PG has made truly non-PC comments here and in essays. His writing isn't that of a populist or a cultural conservative by any means, but is also clearly out of tune with the bay area echo chamber. There is a wide space between supporting Trump and not fitting in in SV! Broadly, the political topics pg seems to write about have been an opposition to political correctness, favoring equality of opportunity, and a belief that individuals creating wealth help the world rather than harm it. Some of these positions were either left leaning or had broad popular support 20 years ago, but most would now be considered right or centrist. This, coupled with his previous willingness to voice deeply sensitive but true observations, may have lead to his retirement (e.g. "founders with strong foreign accents have less startup success"). Things may have changed after Valleywag took aim at him, however.
The only "battle" being waged from this side is
1) for the pursuit of truth
2) for the freedom, happiness and well-being of every human to the greatest degree possible
This does involve criticising certain bad ideas (e.g. "It's acceptable to invade a peaceful neighbour to regain territory our ancestors held hundreds of years ago", "Human traits are shaped only by environment, without influence from heredity" or "Gay men should be thrown off rooftops"). Politics is far from the most important thing, but it, or tribalism generally, is often involved when a strong majority believe something at odds with history or empiricism. Investment bubbles and other herd behaviour are also deeply fascinating and worth debating.Trying to accumulate karma leads to ever stronger filter bubbles. Consequently, karma is a resource best spent on ideas that are both possibly true and deeply unpopular. Given the willingness to dissent and the apparent alignment of goals with HN's stated guidelines, these and future comments may possibly serve as a useful canary in a coal mine.
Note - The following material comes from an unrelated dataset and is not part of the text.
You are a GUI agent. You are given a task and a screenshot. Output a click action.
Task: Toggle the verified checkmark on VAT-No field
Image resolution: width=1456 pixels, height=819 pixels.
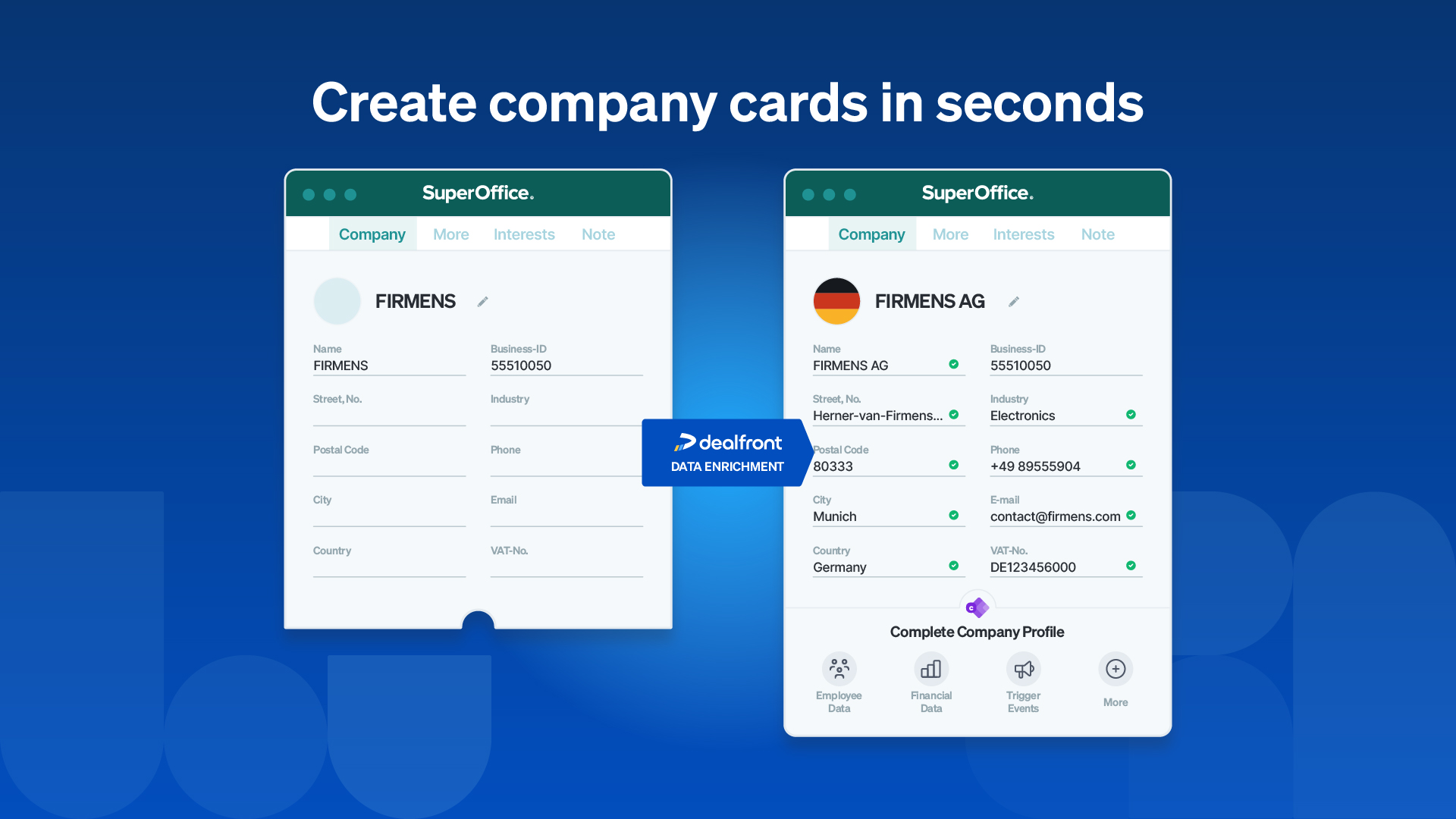pyautogui.click(x=1131, y=566)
Re "I've seen it happen countless times": since you don't know anything about our politics, what you're seeing is your own interpretation of whatever stood out to you, which is likely whatever you most disliked. I know it feels convincing, but people convince themselves of everything this way, from https://news.ycombinator.com/item?id=15546533 to https://news.ycombinator.com/item?id=15307091. It is called the Hostile Media Effect (https://hn.algolia.com/?sort=byDate&dateRange=all&type=comme...), and there are countless examples on HN: https://hn.algolia.com/?sort=byDate&prefix&page=0&dateRange=....
Re your account, it looks like we rate limited it because it has a history of using HN primarily for political (and especially national) battle, which is against the site guidelines: https://news.ycombinator.com/newsguidelines.html. That's routine HN moderation. Saying something about YC was not the active ingredient; people do that all the time without getting moderated. Indeed we have a rule against moderating HN for that reason: see https://hn.algolia.com/?sort=byDate&dateRange=all&type=comme... and https://hn.algolia.com/?sort=byDate&prefix&page=0&dateRange=....
Re the YC/GDPR thing: it's impossible to say much without a specific link but I can tell you we didn't downweight it because of YC—that would break the rule I just mentioned. Users were complaining about a flurry of GDPR posts in recent weeks and even posting lists of recent discussions, so if we touched it at all it was probably dupe-related.